14 of 146 comments (clear)

  1. Very stupid. by Krapangor · · Score: 5, Interesting

    You might laugh now about this patent, but I work in Operations Research and such data is vitally important for many businesses. The required number and size of the stalls must determinded a priori and well-timed refill of toilet paper is extremely important from a logistics/cost point of view. Makashura and Miller have proven this optimizing problem NP-hard and the IBM patent contains an appromation algorithm with a garantueed maximum error of 1/5 of the original cost which is very good. If the PR deparment of IBM wouldn't be so stupid the would make BIG bucks with this patent.
    It seems that they make the same error here which they made with the personal computer: letting things go without enough patent coverage, giving the rise to power competitors like Microsoft or Compaq. Not very clever.

    --
    Owner of a Mensa membership card.
    1. Re:Very stupid. by AnotherShep · · Score: 5, Funny

      Maybe they just didn't want their name slapped all over bathroom stalls...

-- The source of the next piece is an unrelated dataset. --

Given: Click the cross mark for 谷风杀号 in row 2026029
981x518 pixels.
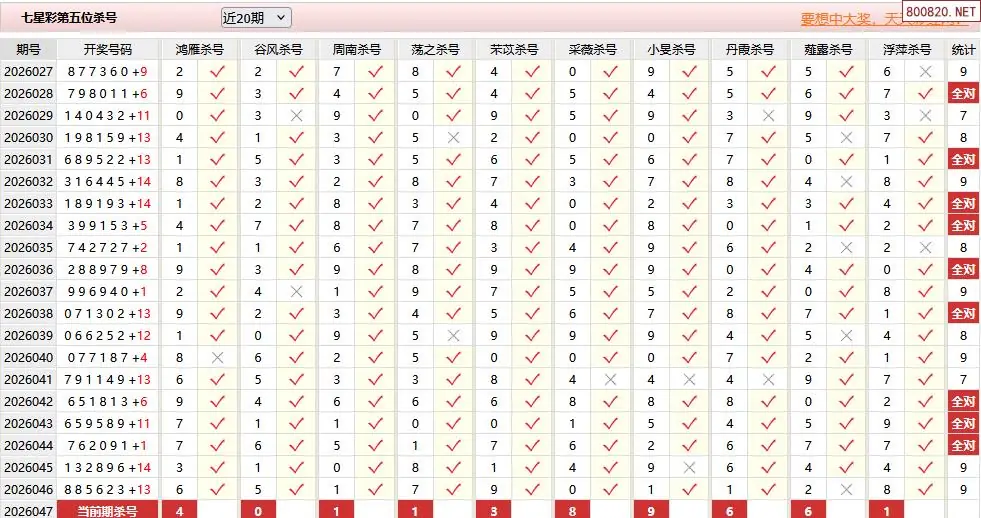Looking at the screenshot, I should tap(296, 115).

      "For a good time, call IBM at...", etc.

  2. The patent system needs reform, of course by pieterh · · Score: 5, Interesting

    The best suggestion I saw on /. was to pay examiners for each application they could reject.

    Another one: patents should be backed up by significant and provable documentation of the actual invention process.

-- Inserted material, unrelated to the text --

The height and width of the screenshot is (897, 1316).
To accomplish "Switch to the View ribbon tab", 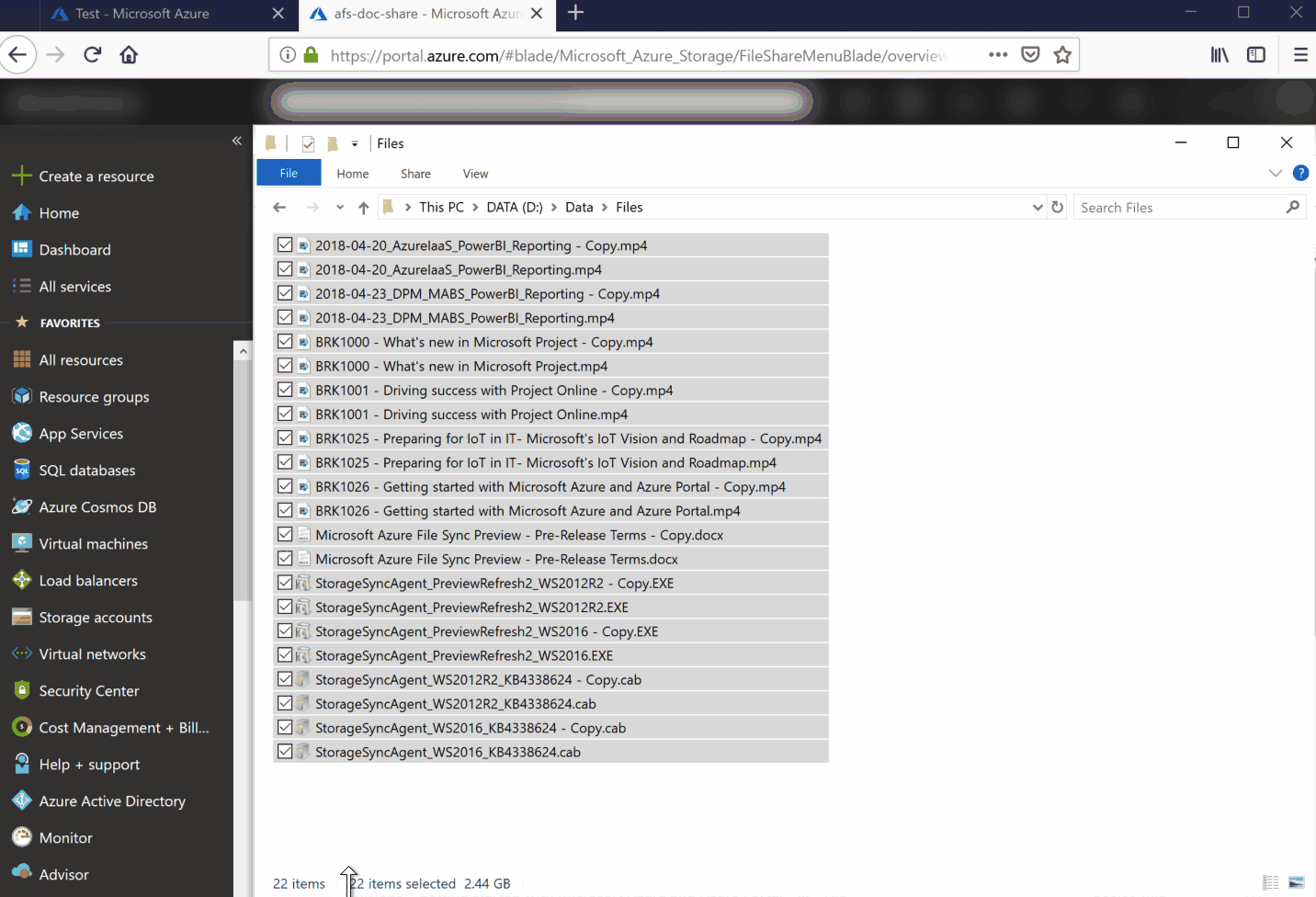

    Finally, there should be a bounty (payable by the patenter) for anyone able to break a patent by proving prior art.

    The alternative is going to be a general constipation of innovation in those countries that allow software patents.

  3. stupid patent by spongman · · Score: 5, Insightful

    apart from the fact that it applies to bathrooms, how is this any different from the age-old "take a number, take a seat" system used in waiting rooms and supermarket delis around the world? I guess the aparatus (claims 17/26) could be said to be new, but harldy a stroke of genius, especially not in 2000AD. I wouldn't be surprised if the Romans used something like this...

  4. I guess.... by Geraden · · Score: 5, Funny

    Big Blue didn't want to be known as "Big Blue Water"??

    <insert groans here>

    Scott

  5. This article isn't exactly pleasing to me.... by Anonymous Coward · · Score: 5, Insightful

    But Nyblod said that it's relatively rare for the patent office to re-examine patents it has issued. The office granted 187,882 patents in 2001 but received just 296 requests to re-examine individual patents, she said.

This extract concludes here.